Text block:
◆ ◆ ◆ ◆

The Ponders were laid off from their jobs during the first few months of parenthood and found themselves raising a new baby amid a life-threatening global calamity. Pounder qualified for WIC, the U.S. Agriculture Department’s Special Supplemental Nutrition Program for Women, Infants, and Children Nutrition Program designed to ensure mothers and children have sustainable food access.

“I hadn’t used government assistance before, but I ended up enrolling in the WIC program… I was approved and started receiving checks and I never actually spent a single dollar because it was so confusing for me to use… [There was] a little bit of a stigma involved… I got anxious around it,” said Pounder.

Samantha Ponder, director of Arcadia Center for Sustainable Food and Agriculture (Courtesy photo)
Samantha Ponder, director of Arcadia Center for Sustainable Food and Agriculture (Courtesy photo)

Nearly a year later after being laid off from her job, Pounder was hired as food access director of the Arcadia Center for Sustainable Food and Agriculture, an 11-year-old organization that focuses on global food insecurity issues. It was all a coincidence, but she used her experience of being on the WIC program to create a more seamless process for women to purchase food with WIC checks in her new role.

◆ ◆ ◆ ◆

Data listing:

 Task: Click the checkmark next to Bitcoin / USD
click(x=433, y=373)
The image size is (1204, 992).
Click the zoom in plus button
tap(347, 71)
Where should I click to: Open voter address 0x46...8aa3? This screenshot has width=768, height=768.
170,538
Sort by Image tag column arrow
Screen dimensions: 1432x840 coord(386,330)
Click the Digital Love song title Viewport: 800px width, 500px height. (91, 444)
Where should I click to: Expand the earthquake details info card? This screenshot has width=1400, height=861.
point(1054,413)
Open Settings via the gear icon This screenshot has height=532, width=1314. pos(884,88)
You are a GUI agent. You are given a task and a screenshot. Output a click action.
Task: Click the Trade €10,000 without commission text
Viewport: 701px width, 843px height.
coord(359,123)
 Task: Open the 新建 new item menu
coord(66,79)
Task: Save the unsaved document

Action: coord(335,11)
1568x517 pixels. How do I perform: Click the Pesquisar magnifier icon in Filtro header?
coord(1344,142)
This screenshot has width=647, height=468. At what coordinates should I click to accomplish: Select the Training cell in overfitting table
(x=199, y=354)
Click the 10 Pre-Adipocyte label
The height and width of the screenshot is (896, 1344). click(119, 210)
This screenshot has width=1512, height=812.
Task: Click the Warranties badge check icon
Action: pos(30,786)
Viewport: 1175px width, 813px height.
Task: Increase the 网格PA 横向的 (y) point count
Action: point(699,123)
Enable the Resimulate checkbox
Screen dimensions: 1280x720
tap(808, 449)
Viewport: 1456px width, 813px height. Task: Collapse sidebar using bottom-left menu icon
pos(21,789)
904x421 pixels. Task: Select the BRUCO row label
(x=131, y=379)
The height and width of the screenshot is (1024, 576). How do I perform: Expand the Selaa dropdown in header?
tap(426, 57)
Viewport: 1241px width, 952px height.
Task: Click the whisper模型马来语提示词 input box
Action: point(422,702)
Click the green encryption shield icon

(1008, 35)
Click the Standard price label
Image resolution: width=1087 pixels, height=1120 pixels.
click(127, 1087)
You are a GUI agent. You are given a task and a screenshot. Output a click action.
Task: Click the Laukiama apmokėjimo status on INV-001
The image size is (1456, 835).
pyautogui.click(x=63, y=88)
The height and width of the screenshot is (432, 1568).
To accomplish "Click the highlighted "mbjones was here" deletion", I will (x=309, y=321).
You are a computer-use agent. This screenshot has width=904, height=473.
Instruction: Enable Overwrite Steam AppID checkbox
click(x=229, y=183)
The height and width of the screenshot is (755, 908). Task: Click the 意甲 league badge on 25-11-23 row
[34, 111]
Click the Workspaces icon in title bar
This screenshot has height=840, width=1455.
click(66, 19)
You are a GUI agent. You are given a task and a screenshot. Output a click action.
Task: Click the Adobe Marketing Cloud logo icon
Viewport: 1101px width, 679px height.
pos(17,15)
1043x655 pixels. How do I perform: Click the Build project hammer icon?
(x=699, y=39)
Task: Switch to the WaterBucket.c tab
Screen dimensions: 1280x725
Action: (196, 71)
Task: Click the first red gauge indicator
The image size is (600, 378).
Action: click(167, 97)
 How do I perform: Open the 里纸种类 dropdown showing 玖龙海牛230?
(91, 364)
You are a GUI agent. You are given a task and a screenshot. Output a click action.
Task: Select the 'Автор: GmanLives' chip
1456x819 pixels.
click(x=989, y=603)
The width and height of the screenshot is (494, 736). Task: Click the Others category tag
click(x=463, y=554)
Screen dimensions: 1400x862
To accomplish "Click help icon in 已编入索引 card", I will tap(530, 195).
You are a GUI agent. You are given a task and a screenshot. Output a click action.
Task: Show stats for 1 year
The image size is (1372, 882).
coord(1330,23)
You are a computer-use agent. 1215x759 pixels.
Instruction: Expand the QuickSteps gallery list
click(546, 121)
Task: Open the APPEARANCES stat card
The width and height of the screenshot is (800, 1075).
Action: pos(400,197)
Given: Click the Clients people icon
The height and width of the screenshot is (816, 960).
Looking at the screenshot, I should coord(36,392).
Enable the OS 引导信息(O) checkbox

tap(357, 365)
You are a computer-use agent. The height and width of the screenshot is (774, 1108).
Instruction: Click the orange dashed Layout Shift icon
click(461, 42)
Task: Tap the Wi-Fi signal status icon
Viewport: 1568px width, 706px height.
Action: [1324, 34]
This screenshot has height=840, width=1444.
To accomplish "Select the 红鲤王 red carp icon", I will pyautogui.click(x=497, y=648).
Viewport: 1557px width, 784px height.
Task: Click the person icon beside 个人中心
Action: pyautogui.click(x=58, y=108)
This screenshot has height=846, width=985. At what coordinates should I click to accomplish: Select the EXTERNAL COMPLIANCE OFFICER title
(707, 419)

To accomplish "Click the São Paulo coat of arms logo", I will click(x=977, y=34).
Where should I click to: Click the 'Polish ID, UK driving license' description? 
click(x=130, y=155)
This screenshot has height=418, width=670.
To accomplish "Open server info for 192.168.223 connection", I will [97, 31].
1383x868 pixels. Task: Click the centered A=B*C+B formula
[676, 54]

◆ ◆ ◆ ◆

Task list:
(A) Answer these questions using the passage about WIC and the Arcadia Center:
(i) Which U.S. government department runs the WIC program?
(ii) How old is the Arcadia Center for Sustainable Food and Agriculture?
(iii) How many dollars of the WIC checks does the quoted speaker say were spent?
(B) In the records, copy everything from the line containing "This screenshot has height=840, width=1444." down to the line containing "Action: pyautogui.click(x=58, y=108)", including both of those lines.
The records bear no relation to the text.

Final answers:
(A)
(i) The U.S. Agriculture Department.
(ii) It is 11 years old.
(iii) Not a single dollar.

(B)
This screenshot has height=840, width=1444.
To accomplish "Select the 红鲤王 red carp icon", I will pyautogui.click(x=497, y=648).
Viewport: 1557px width, 784px height.
Task: Click the person icon beside 个人中心
Action: pyautogui.click(x=58, y=108)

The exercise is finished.